- **Provided records**:
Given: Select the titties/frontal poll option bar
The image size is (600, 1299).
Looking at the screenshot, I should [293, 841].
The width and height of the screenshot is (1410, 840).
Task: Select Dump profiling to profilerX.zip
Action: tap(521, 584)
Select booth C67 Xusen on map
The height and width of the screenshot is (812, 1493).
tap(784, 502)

- **What the task asks**:
Retype every entry, keeping each character as it was.

- **Answer to this task**:
Given: Select the titties/frontal poll option bar
The image size is (600, 1299).
Looking at the screenshot, I should [293, 841].
The width and height of the screenshot is (1410, 840).
Task: Select Dump profiling to profilerX.zip
Action: tap(521, 584)
Select booth C67 Xusen on map
The height and width of the screenshot is (812, 1493).
tap(784, 502)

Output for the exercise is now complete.